Untuk memperkuat kebijakan tersebut, kementerian memaksa perusahaan-perusahaan, termasuk yang bergerak di sektor konstruksi dan properti, mempekerjakan tenaga lokal dengan komposisi lebih besar ketimbang tenaga kerja asing.
Selain itu, kementerian juga menerapkan tambahan biaya visa untuk perusahaan kontraktor dan pengembang yang ingin mendatangkan pekerja asing. Jelas, kebijakan ini dianggap mengada-ada dan merugikan perusahaan skala kecil menengah.
"Harga visa terlalu mahal, tambahan biaya 2.400 riyal (Rp 7,5 juta) per tahun untuk setiap ekspatriat tidak masuk akal. Ini menyebabkan beberapa kontraktor gulung tikar dan telah meninggalkan proyek mereka," kata seorang sumber.
Menurut data Kamar Dagang Arab Saudi, dari sejumlah 200.000 perusahaan yang beroperasi sebagai kontraktor bangunan, sekitar 100.000 dilaporkan telah menutup usahanya.
Berbagai proyek yang tengah berjalan pun, untuk sementara dibekukan. Sementara proyek lain mengalami kesulitan memulai konstruksinya. Padahal, Arab Saudi punya proyek senilai 3 triliun Riyal hingga 2020 mendatang.
Sementara kontraktor yang membutuhkan 50 visa atau lebih bagi para pekerja asing terpaksa berlomba mendapatkan proyek skala raksasa bernilai ratusan miliar atau triliunan rupiah. Karena ongkos konstruksi dan biaya tambahan visa bisa tertutupi.
'Nitaqat' memang telah membuat kondisi sektor konstruksi mengalami penundaan. Bahkan, lebih parah lagi, terhenti. Sebelumnya, sektor ini harus menanggung beban defisit lahan dan meningkatnya harga material bangunan yang sebagian besar diimpor dari mancanegara.
"Banyak proyek baik di sektor publik dan swasta yang tertunda. Berbagai proyek yang sedang dibangun di Riyadh, contohnya, mangkrak ditinggalkan pekerjanya, dan aktivitas pembangunan tidak terlihat," kata perwakilan perusahaan konstruksi.
Pengangguran
Kampanye 'nitaqat' sejatinya bertujuan untuk membebaskan Arab Saudi dari pengangguran, mengingat tingkat pengangguran saat ini mencapai 13 persen.
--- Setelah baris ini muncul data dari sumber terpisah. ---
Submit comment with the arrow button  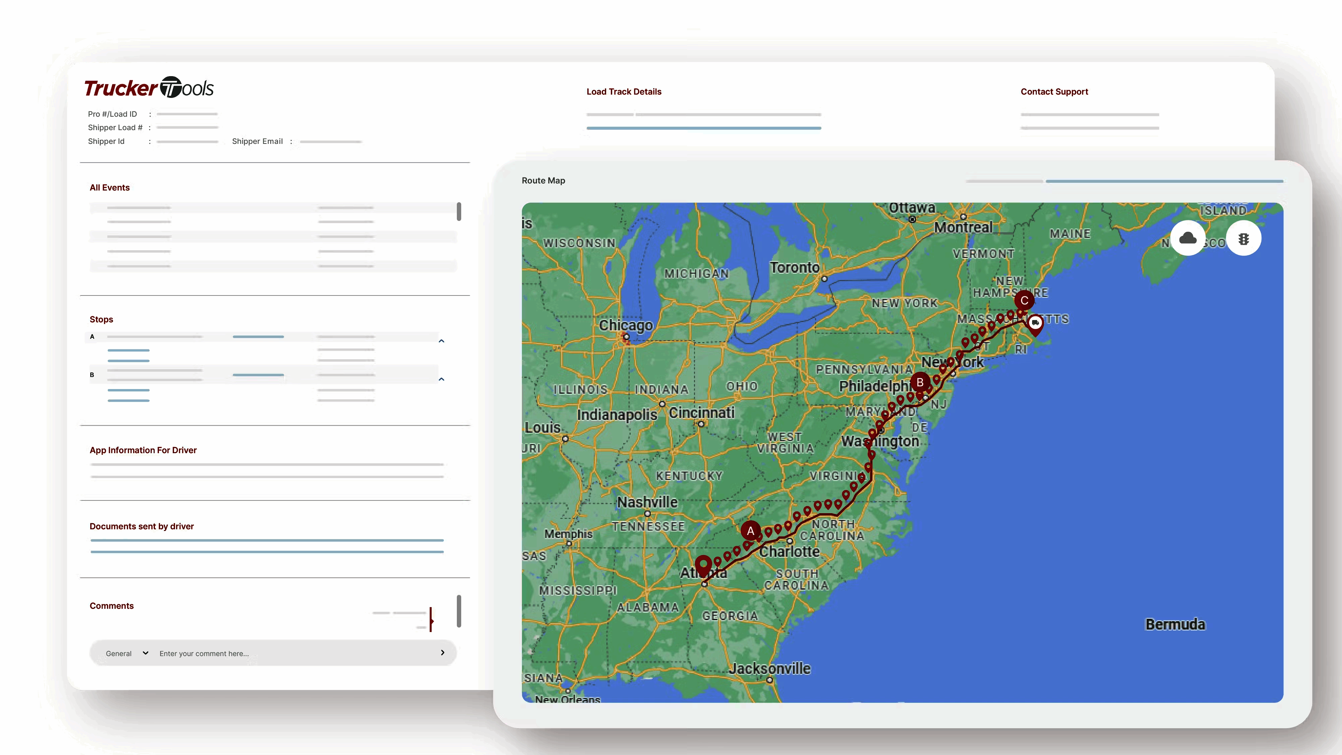click(442, 652)
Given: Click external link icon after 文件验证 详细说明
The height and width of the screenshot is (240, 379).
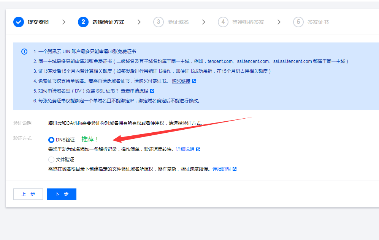Looking at the screenshot, I should point(234,169).
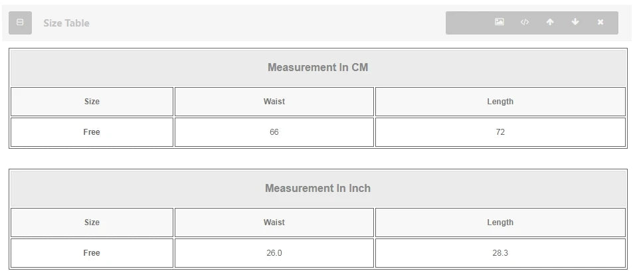Collapse the Size Table section icon
The width and height of the screenshot is (635, 271).
click(20, 23)
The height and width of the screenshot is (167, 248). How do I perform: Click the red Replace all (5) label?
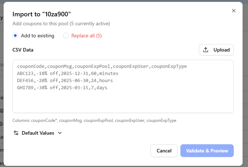click(x=86, y=36)
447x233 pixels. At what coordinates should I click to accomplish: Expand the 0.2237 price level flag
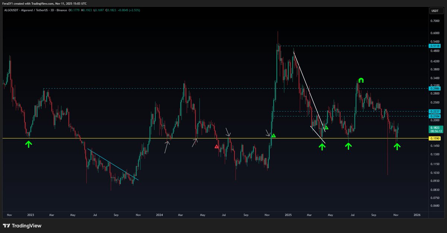[433, 111]
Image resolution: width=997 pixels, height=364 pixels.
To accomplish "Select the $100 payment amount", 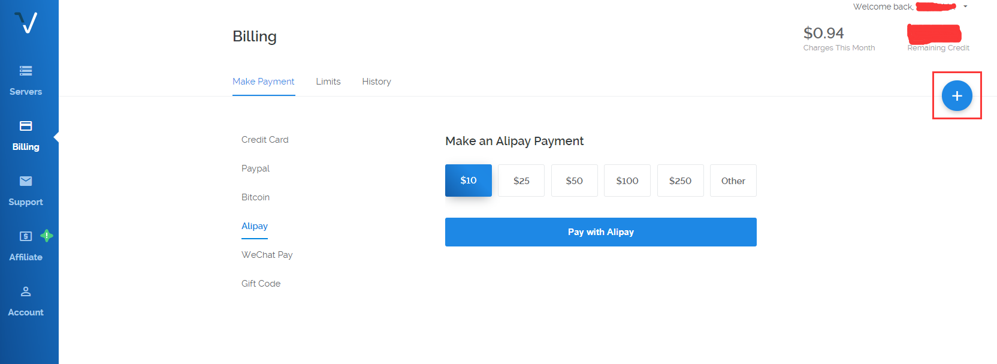I will pyautogui.click(x=627, y=181).
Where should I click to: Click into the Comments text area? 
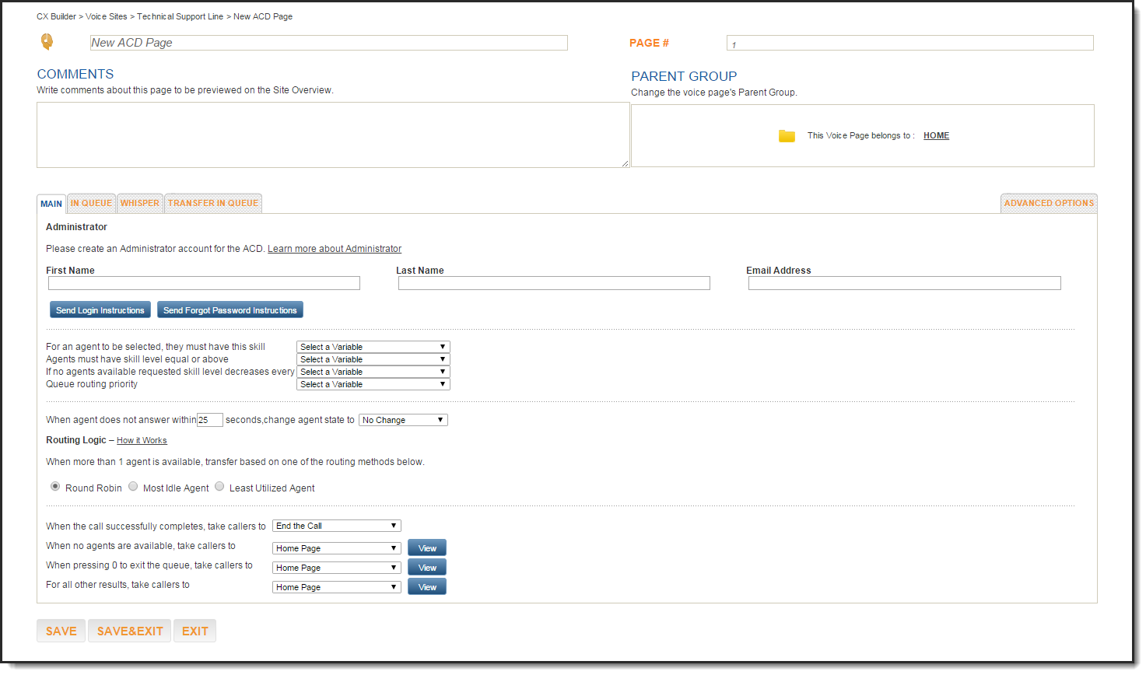point(332,135)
Mereka mengatur masuknya ekspatriat ke pasar tenaga kerja melalui sebuah dekrit yang mengharuskan semua perusahaan mempekerjakan sejumlah karyawan domestik, berdasarkan ukuran perusahaan.
Untuk memastikan dekrit tersebut berjalan efektif, pemerintah memperkuatnya dengan melakukan razia di seluruh perusahaan yang mempekerjakan ekspatriat yang tidak memiliki dokumentasi lengkap.
Sejak Maret 2013, hampir satu juta orang asing telah dipulangkan ke negaranya masing-masing. Dari sejumlah itu, 137.000 di antaranya dikategorikan sebagai pekerja ilegal yang telah ditangkap dan dideportasi bulan lalu. Penangkapan tersebut membuat sejumlah ekspatriat menahan diri muncul di depan publik.